▶ [INFORMATION]
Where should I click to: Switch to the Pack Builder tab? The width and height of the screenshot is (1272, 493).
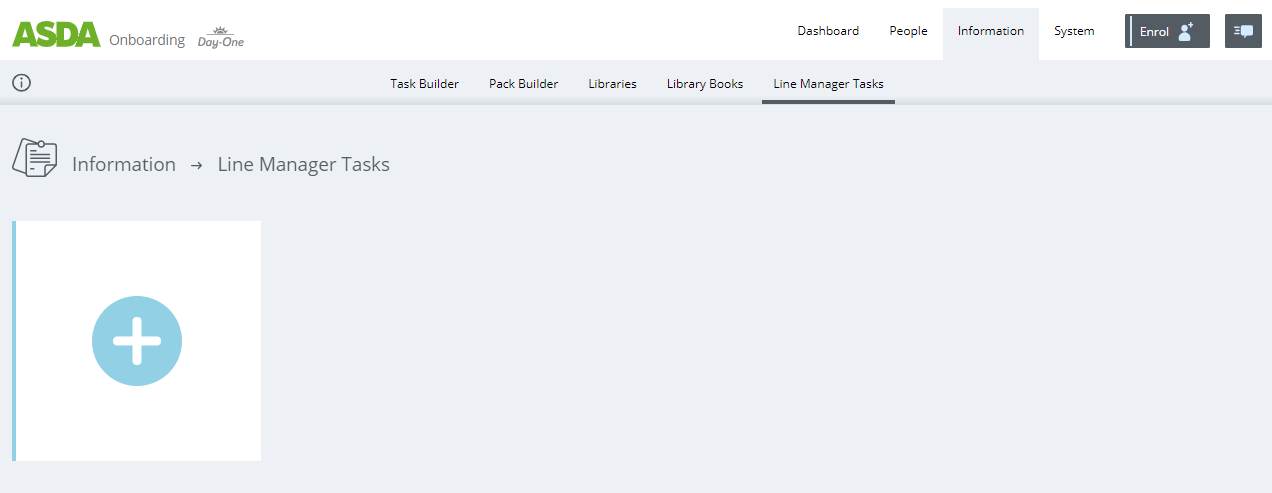click(x=523, y=84)
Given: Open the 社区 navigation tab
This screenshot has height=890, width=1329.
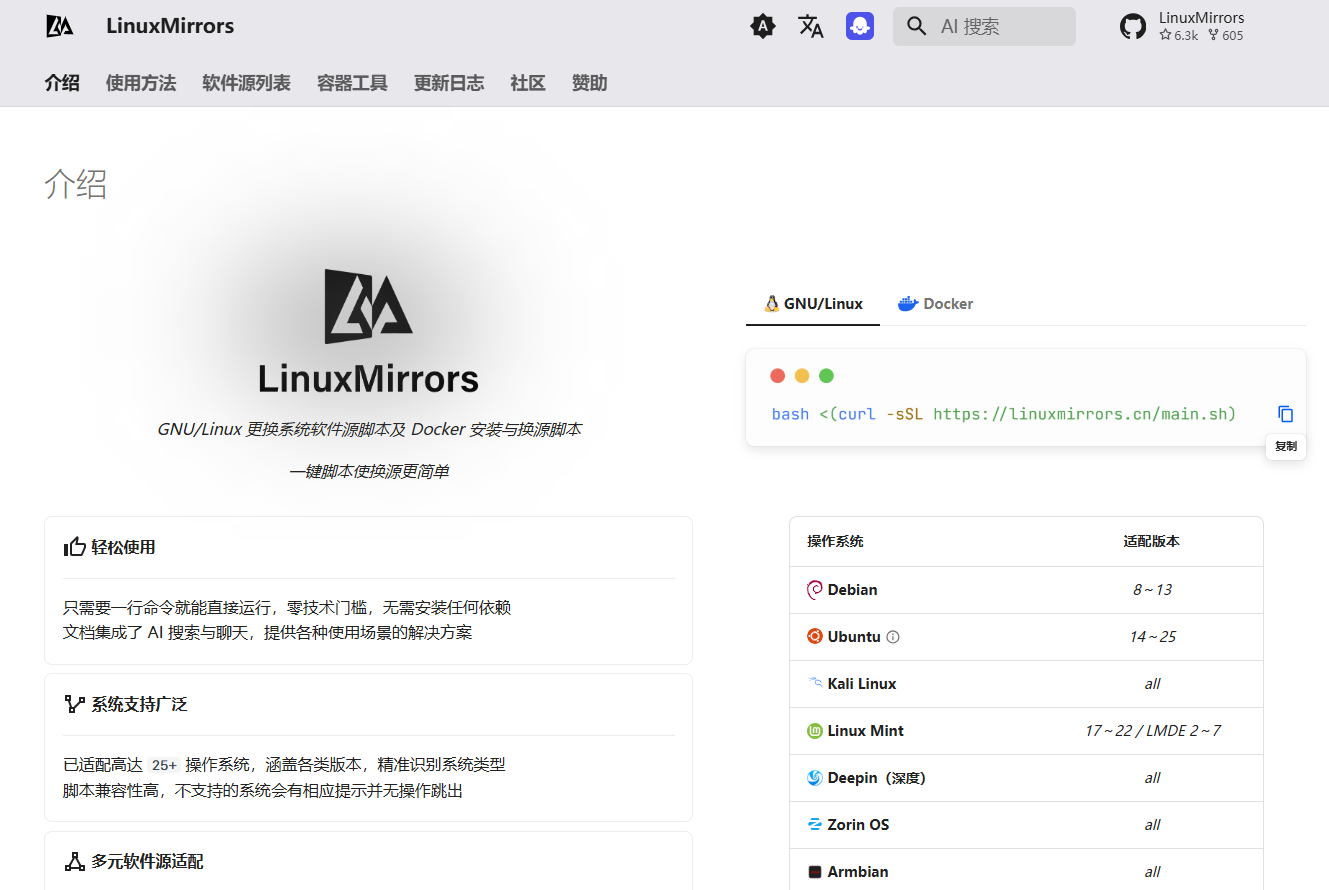Looking at the screenshot, I should pos(528,83).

▶ [WORK INSTRUCTIONS] Every line from the one containing "Given: Open the 社区 navigation tab" through the last line of the data, both included, is to be repeated exactly; the pictures are to be left out.

▶ [EXERCISE RESULT]
Given: Open the 社区 navigation tab
This screenshot has height=890, width=1329.
Looking at the screenshot, I should pos(528,83).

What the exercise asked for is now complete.